Equities may not be the most exciting market to be in, even if you are a stock exchange.
The two equity bourses in India saw significant slowdown in total income and profit, in the December quarter (Q3). A combination of fewer listings and falling ‘average daily traded value’ contributed to the drag in Q3. Non-equity bourses have shown sharper gains over the same period, according to an analysis of quarterly numbers.
The equity-focused National Stock Exchange and the BSE posted a combined increase of 11.9 per cent in total income, on a year-on-year (YoY) basis. Total expenses grew slightly faster, at 12.5 per cent. Overall, profit growth came in at only 1.9 per cent, hit by higher taxes in the quarter.
Both the BSE and NSE are the leading bourses in the equity segment, with the former being listed and the latter unlisted. The NSE discloses quarterly figures on its website, which was used for the analysis.
Interestingly, the two listed non-equity focused exchanges registered better gains. The commodity-focused Multi Commodity Exchange of India recorded a 42.6 per cent YoY gain in total income. Its profit more than doubled to Rs 42 crore.
Power trading platform Indian Energy Exchange recorded a 17.7 per cent gain in profit to Rs 42.62 crore. Total income was up 9.6 per cent to Rs 76.92 crore. The exchange also benefitted from one-off returns, on account of treasury gains.
This was largely on account of the fall in interest rates in November and December, which resulted in gains on long-term investments, as stated during and analyst call after the Q3 results.
Equities faced a drag in Q3. There were 12 initial public offerings worth Rs 36,294 crore in the quarter ended December 2017. There were none in the December 2018 quarter, shows the data from primary market tracker PRIME Database.

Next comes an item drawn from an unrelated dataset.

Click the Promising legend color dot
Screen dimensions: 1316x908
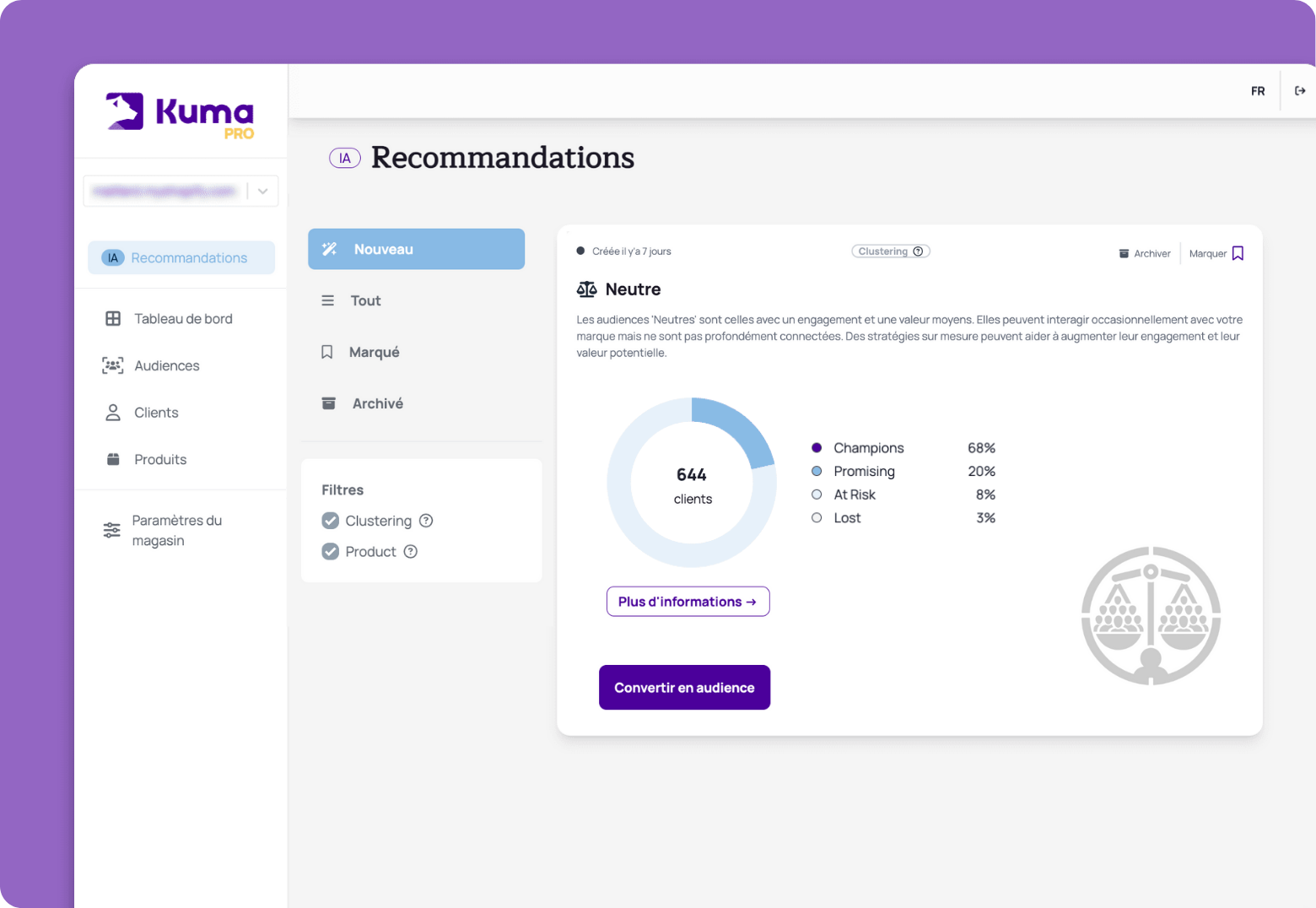(x=817, y=472)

New listings contribute to the earnings of stock exchanges, along with the trading in already-listed shares. The average daily traded value fell for the two equity bourses by around 3 per cent, shows the data.

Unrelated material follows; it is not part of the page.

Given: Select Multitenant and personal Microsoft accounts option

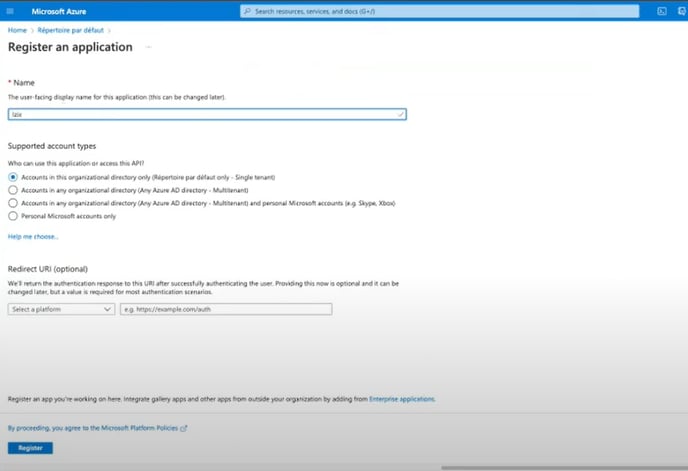Looking at the screenshot, I should pos(13,203).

Analysts believe that new segments can help drive growth in the future, even for exchanges that were primarily known as equity plays. Platforms for mutual fund (mf) transactions, insurance, and small and medium enterprises (SMEs) are among those expected to help volumes at Asia’s oldest stock exchange, according to a February 3 Result Review report by HDFC Securities.
“The BSE has several growth engines that are currently in the investment phase. Its new platforms INX and Insurance will start contributing from FY20-21E. Volume growth in Star MF will drive transaction revenues, with costs mostly fixed. Incremental revenue from new platforms (INX, Star MF, Insurance, SME and Bonds), volume revival, and higher listing revenues should also lead to revenue growth of 12.5/11.2 per cent in FY20/21E,” said the report, authored by analysts Amit Chandra, Aura Prasad and AK shay Armani.
Interestingly, the NSE has also got into multiple other businesses. It announced the launch of its commodity segment in October. This has also involved substantial investment. “As required by Semi, an amount of Rs 250 crore has been earmarked towards a separate fund to augment the Settlement Guarantee Fund for Commodity Derivatives, by way of appropriation from General Reserves. Further, the company has earmarked investment of Rs 250 crore towards the same,” it said.
Meanwhile, operational leverage could kick in with any recovery in equity markets, leading to higher growth for the segment as well, believe analysts.